Saved data entries

■ ■ ■ ■ ■ ■ ■

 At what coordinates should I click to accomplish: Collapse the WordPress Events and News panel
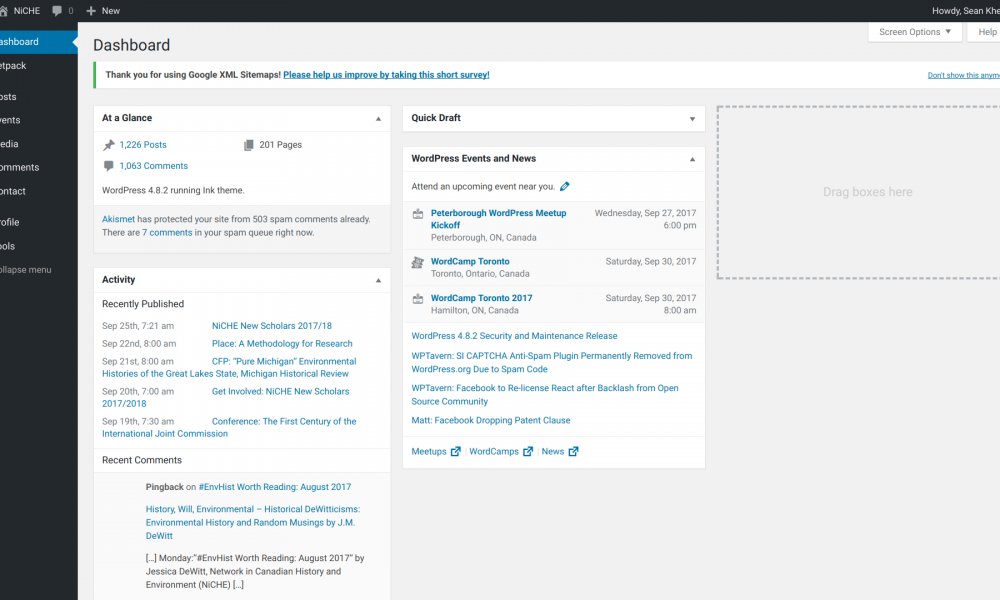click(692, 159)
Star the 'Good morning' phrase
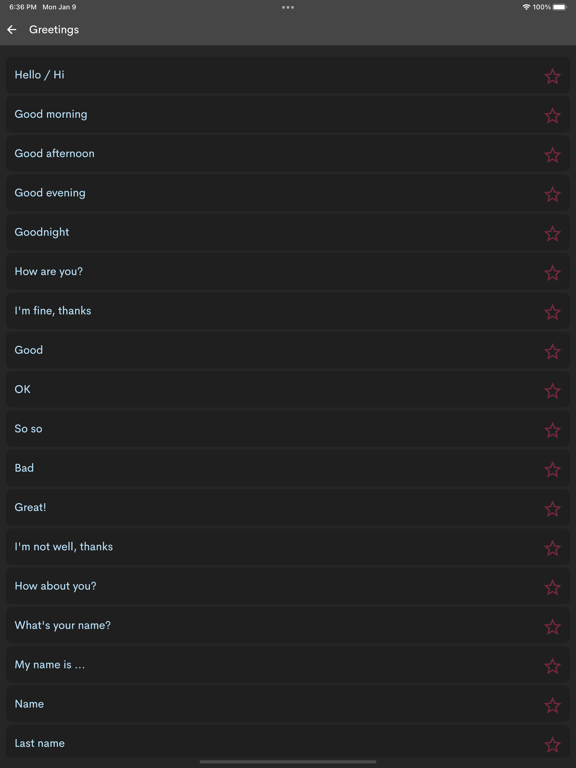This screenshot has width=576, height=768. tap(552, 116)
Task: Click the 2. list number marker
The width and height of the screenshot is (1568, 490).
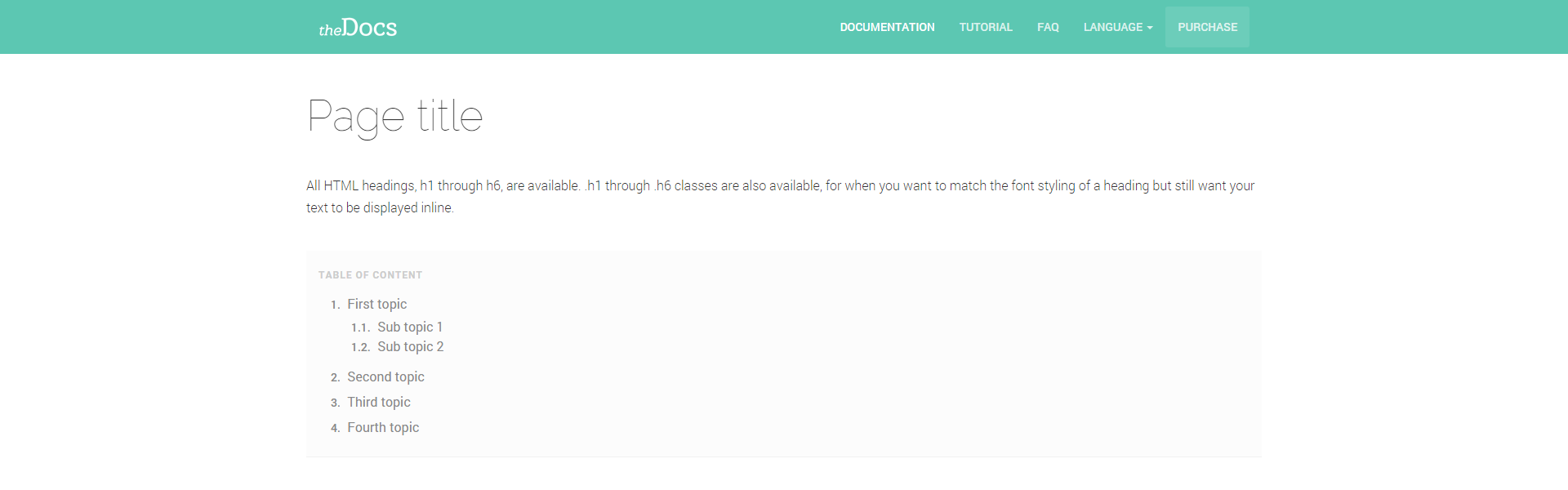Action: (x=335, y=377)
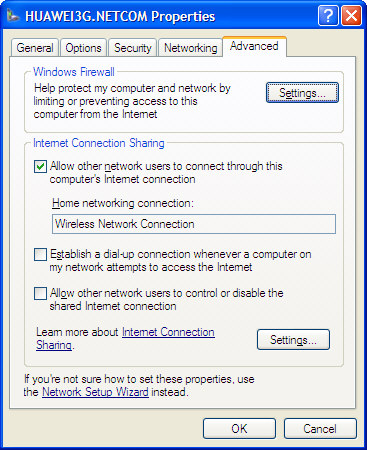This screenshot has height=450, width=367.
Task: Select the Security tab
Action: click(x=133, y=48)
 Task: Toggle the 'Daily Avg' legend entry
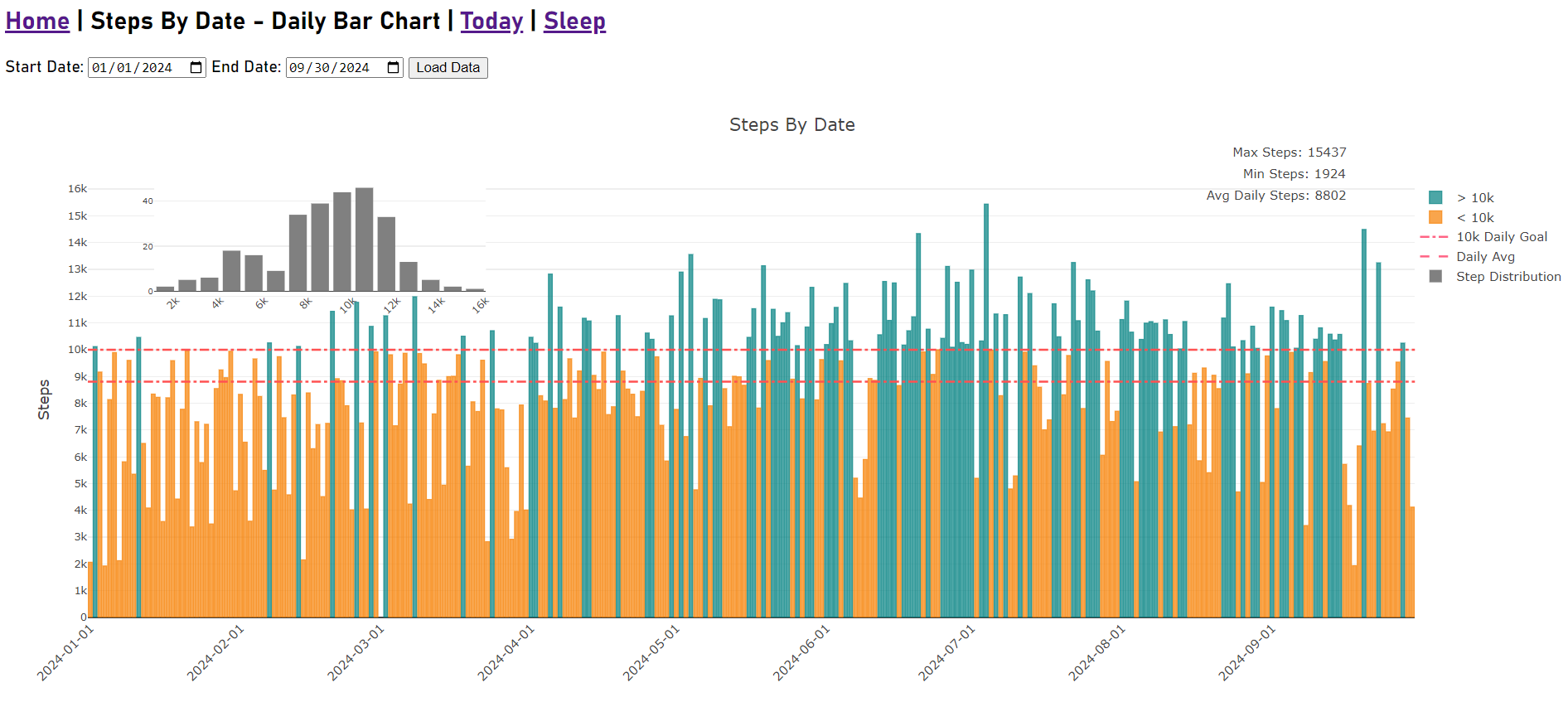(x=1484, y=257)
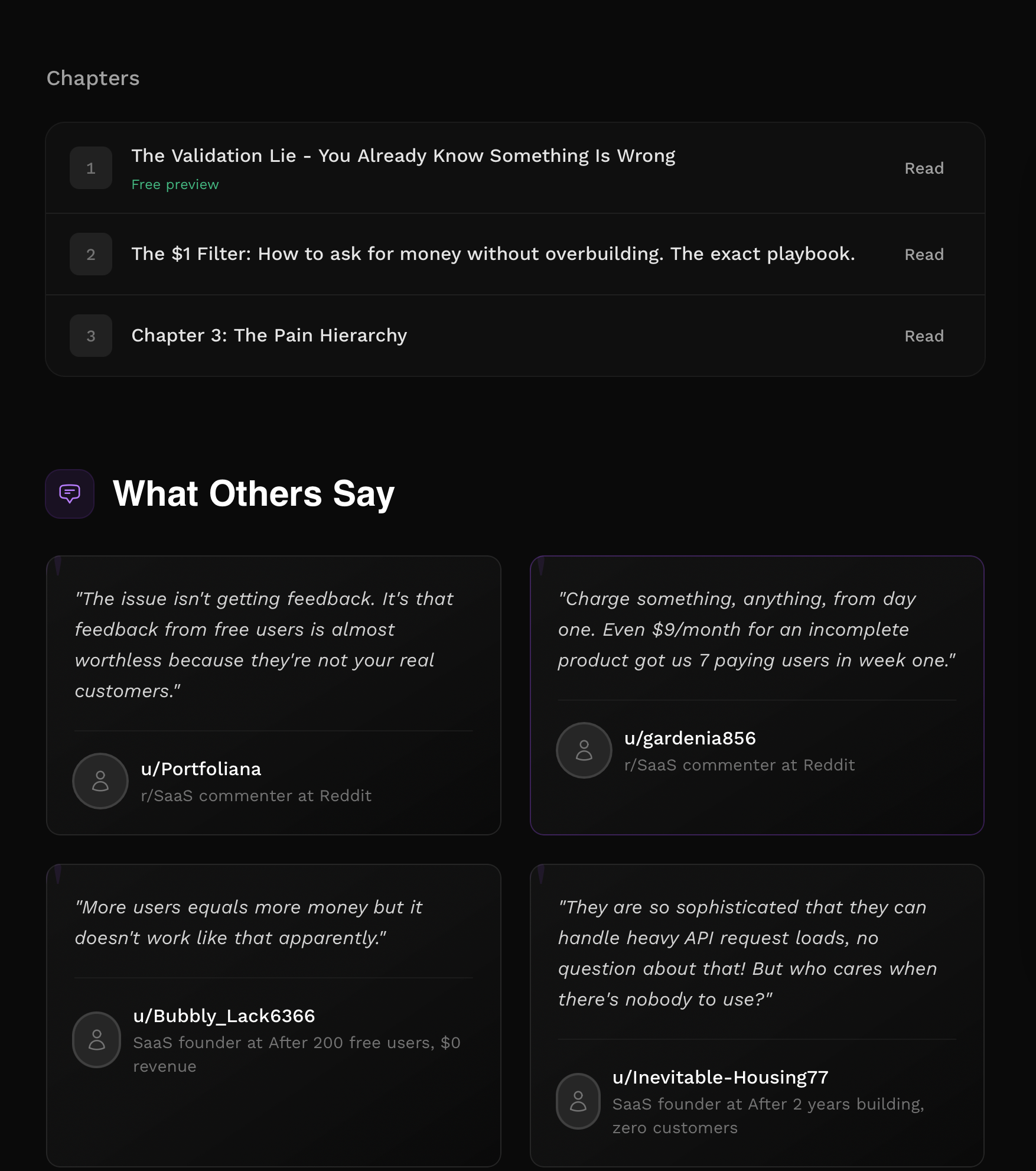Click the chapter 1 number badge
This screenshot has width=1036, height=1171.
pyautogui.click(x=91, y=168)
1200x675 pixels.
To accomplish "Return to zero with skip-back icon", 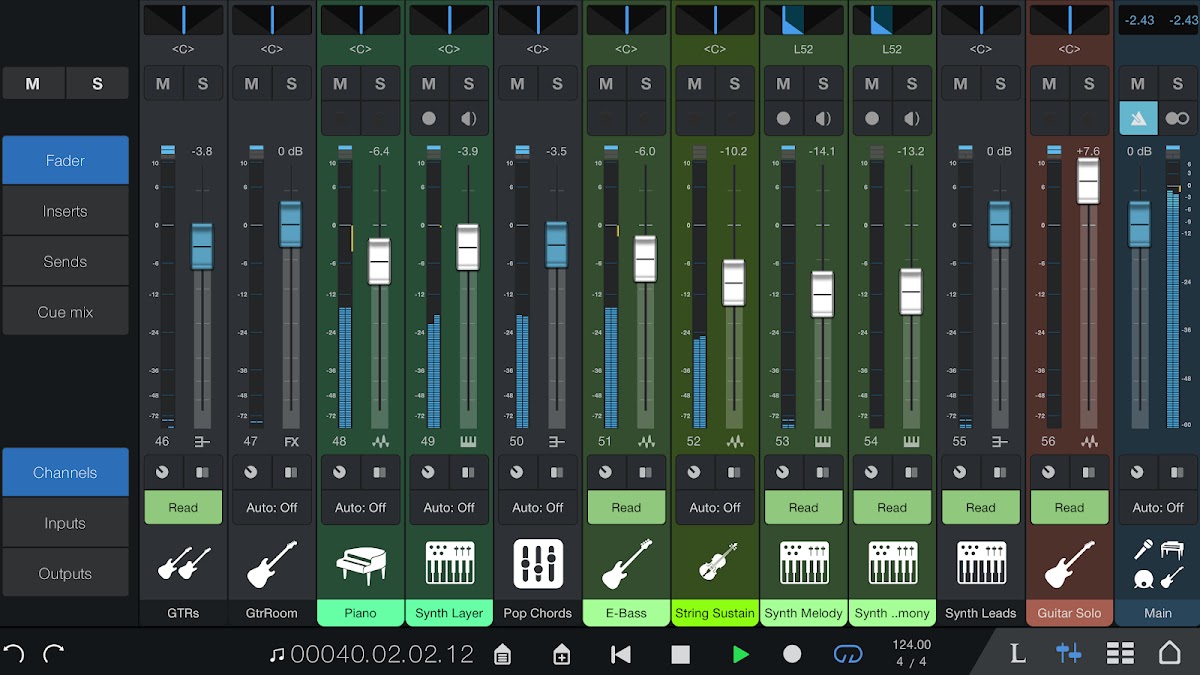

■ ■ ■ ■ ■ ■ ■

§ **WORK INSTRUCTIONS**: The entries above should be reproduced exactly, without their pictures.

§ **SOLVED EXERCISE**:
 At what coordinates should I click to accomplish: Collapse the WordPress Events and News panel
click(692, 159)
Star the 'Good morning' phrase
This screenshot has width=576, height=768. tap(552, 116)
Task: Click the 2. list number marker
The width and height of the screenshot is (1568, 490).
Action: (x=335, y=377)
This screenshot has height=450, width=367.
Task: Select the Security tab
Action: click(x=133, y=48)
 Task: Toggle the 'Daily Avg' legend entry
(x=1484, y=257)
Click the chapter 1 number badge
This screenshot has width=1036, height=1171.
pyautogui.click(x=91, y=168)
1200x675 pixels.
To accomplish "Return to zero with skip-back icon", 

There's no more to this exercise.